Daggett at eight percent in New Jersey gubernatorial poll

A new poll by the Republican firm Neighborhood Research finds independent Chris Daggett at eight percent in the New Jersey gubernatorial race. The firm’s August poll had Daggett at six percent. In August, 56 percent of respondents said they had never heard of Daggett; in the new poll, conducted September 14-17, that number is down to 40 percent.

23 thoughts on “Daggett at eight percent in New Jersey gubernatorial poll

  1. Skyler McKinley

    And thus begins the direct uneasiness of both Republicans and Democrats in New Jersey. Until Daggett reaches about 15% in polling, he will only be considered a spoiler. At that threshold, he’s got a legitimate chance at the Governor’s mansion.

  2. Jeremy Young

    Skyler, give Daggett time to get there. One poll already had him at 13%, and we’re seven weeks out, he’s only run one ad, and it’s before the debates.

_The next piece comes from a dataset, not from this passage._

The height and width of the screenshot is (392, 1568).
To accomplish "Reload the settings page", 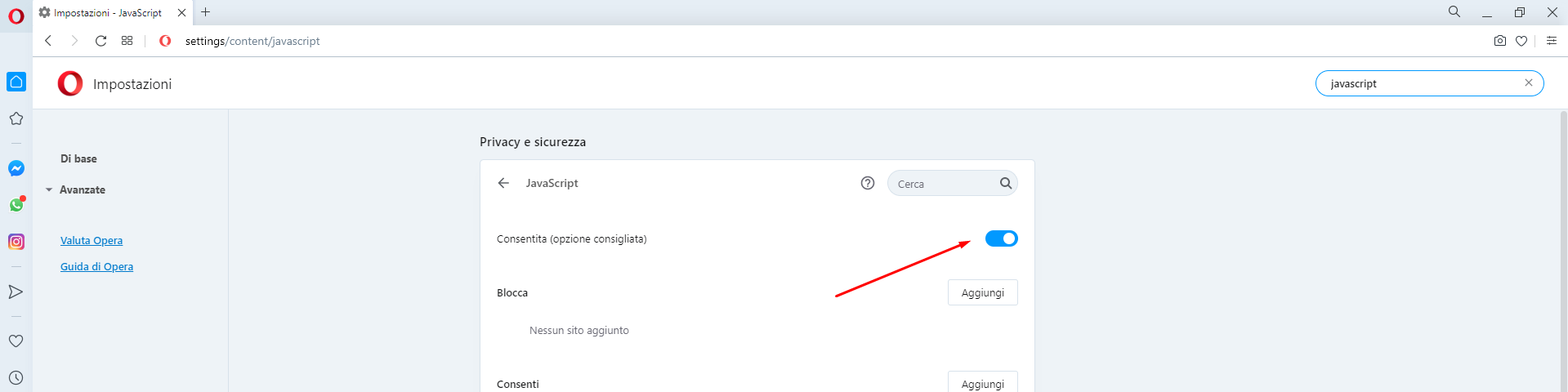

I can actually see him winning this thing, though he’s still quite a long shot.

  3. Robert Milnes

    Skyler, what are you doing slumming at IPR? Who cares about this race? -unless Daggett turns blue libertarian, or green, unprecedented. Jeremy, what’s your interest in this one? No progressives here. Only the possibility that Daggett turns libertarian which isn’t usually considered progressive.

  4. Jeremy Young

    Skyler’s already explained his reasons for being here. I don’t see what skin off our nose it is to have him here. Anyhow, I quite like him.

    Robert, I’m more interested in successful independent candidacies than I am in third parties. My ideal governmental system is a no-party system rather than a multi-party system, though the latter is a valid stepping-stone to the former. So I get really excited when genuine independents like Daggett and Angus King and Jesse Ventura (rather than opportunistic party-switchers like Tim Cahill) show strength in various races.

  5. Richard Winger

    Jeremy Young, can you explain more why you say the ideal governmental system is a no-party system?

    The urge to form political parties seems to be a universal constant. People even form parties in countries in which that action is illegal. “Party” really just means “group of people”. What’s so bad about people forming groups? When there are no political parties, that weakens the ability of ordinary people to have a voice in government, and makes it easier for very rich individuals to dominate even more than they already do.

    When Minnesota had non-partisan elections for state legislature, the legislators quickly found that they couldn’t conduct business without forming informal parties inside the legislature, so that’s what they did. Finally the voters thought, well, since we have a Conservative caucus in the legislature and a Liberal caucus in the legislature, let’s bring it out in the open and bring back partisan elections, which was done in 1972.

  6. Ross Levin

    I wasn’t trying to be mean – I was just trying to be friendly toward Skyler and maybe start some conversation. I know him from the Gravel campaign.

  7. John Famularo

    Jeremy Young wrote,
    “genuine independents like … Jesse Ventura”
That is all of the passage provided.